■ ASSIGNMENT ■
Within the records below, reproduce without change the lines from the line that has "Task: Open the 帮助(H) menu" through the line that has "Given: Click the lock", and only those.

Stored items
◇ ◇ ◇

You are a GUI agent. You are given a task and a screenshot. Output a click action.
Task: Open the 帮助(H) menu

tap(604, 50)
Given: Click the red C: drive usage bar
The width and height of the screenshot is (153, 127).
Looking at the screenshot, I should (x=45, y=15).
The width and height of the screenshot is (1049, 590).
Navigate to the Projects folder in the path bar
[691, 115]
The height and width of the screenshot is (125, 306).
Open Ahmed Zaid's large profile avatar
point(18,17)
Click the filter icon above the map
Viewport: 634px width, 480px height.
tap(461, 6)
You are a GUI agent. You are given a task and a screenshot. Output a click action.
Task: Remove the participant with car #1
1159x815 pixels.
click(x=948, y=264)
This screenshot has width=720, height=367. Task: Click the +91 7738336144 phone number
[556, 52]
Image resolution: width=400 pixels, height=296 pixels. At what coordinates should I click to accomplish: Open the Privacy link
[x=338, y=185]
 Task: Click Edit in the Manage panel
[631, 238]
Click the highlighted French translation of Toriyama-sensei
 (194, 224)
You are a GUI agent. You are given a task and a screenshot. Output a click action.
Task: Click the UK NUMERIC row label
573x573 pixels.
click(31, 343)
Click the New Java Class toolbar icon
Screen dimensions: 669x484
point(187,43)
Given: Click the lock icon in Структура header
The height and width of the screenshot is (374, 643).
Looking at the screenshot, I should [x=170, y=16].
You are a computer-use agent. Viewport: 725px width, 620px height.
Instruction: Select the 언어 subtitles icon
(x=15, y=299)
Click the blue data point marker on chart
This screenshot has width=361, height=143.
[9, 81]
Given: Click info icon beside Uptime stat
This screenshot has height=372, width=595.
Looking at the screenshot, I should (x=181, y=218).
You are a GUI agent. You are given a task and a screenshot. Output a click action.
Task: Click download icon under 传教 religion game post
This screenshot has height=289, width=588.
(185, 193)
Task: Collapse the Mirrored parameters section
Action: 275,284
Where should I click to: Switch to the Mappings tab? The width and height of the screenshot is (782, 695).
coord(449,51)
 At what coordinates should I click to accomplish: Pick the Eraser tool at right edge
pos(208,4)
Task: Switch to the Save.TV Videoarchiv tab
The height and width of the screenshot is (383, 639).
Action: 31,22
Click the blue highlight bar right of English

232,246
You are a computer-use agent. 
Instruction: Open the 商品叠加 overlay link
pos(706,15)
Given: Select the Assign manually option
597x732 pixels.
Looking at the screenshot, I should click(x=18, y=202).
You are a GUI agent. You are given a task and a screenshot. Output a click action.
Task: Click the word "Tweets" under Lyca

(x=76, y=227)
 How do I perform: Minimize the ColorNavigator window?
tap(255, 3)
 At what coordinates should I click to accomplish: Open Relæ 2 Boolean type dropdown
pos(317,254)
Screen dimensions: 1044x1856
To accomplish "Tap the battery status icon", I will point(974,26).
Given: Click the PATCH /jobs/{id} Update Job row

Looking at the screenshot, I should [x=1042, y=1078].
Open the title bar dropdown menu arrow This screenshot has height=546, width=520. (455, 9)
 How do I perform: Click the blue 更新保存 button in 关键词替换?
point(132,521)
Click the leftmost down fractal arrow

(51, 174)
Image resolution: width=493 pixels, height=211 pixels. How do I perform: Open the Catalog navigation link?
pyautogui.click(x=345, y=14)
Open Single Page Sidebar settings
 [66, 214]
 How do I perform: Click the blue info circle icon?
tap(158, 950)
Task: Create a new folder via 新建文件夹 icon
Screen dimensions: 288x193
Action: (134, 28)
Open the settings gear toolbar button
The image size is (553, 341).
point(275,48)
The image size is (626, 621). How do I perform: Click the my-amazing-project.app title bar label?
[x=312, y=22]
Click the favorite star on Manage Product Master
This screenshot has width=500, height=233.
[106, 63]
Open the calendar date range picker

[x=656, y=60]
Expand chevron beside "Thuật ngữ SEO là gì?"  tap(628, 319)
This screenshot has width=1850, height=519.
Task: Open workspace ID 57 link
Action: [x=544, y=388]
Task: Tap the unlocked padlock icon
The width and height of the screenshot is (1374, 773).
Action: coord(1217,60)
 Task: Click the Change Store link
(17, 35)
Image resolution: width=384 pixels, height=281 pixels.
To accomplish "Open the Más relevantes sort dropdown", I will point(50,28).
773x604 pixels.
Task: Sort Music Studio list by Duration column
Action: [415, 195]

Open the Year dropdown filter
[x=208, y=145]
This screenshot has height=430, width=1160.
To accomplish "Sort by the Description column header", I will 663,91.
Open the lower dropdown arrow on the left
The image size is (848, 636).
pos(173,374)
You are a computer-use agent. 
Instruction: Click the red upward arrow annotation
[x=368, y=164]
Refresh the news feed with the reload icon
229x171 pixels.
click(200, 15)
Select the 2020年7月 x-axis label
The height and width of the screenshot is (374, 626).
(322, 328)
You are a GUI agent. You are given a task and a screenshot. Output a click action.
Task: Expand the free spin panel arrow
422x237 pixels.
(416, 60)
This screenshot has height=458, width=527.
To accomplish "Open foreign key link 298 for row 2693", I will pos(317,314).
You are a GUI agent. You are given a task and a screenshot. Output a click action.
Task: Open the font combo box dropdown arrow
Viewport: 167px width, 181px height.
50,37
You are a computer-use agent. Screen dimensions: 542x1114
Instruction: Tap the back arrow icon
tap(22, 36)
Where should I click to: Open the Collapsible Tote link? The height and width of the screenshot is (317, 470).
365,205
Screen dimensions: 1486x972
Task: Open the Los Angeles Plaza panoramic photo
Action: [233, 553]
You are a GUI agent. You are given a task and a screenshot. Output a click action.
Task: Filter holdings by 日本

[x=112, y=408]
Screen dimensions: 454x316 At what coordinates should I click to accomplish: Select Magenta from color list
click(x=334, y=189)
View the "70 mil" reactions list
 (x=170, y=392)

◇ ◇ ◇

■ EXERCISE OUTPUT ■
Task: Open the 帮助(H) menu

tap(604, 50)
Given: Click the red C: drive usage bar
The width and height of the screenshot is (153, 127).
Looking at the screenshot, I should (x=45, y=15).
The width and height of the screenshot is (1049, 590).
Navigate to the Projects folder in the path bar
[691, 115]
The height and width of the screenshot is (125, 306).
Open Ahmed Zaid's large profile avatar
point(18,17)
Click the filter icon above the map
Viewport: 634px width, 480px height.
tap(461, 6)
You are a GUI agent. You are given a task and a screenshot. Output a click action.
Task: Remove the participant with car #1
1159x815 pixels.
click(x=948, y=264)
This screenshot has width=720, height=367. Task: Click the +91 7738336144 phone number
[556, 52]
Image resolution: width=400 pixels, height=296 pixels. At what coordinates should I click to accomplish: Open the Privacy link
[x=338, y=185]
 Task: Click Edit in the Manage panel
[631, 238]
Click the highlighted French translation of Toriyama-sensei
 (194, 224)
You are a GUI agent. You are given a task and a screenshot. Output a click action.
Task: Click the UK NUMERIC row label
573x573 pixels.
click(31, 343)
Click the New Java Class toolbar icon
Screen dimensions: 669x484
point(187,43)
Given: Click the lock icon in Структура header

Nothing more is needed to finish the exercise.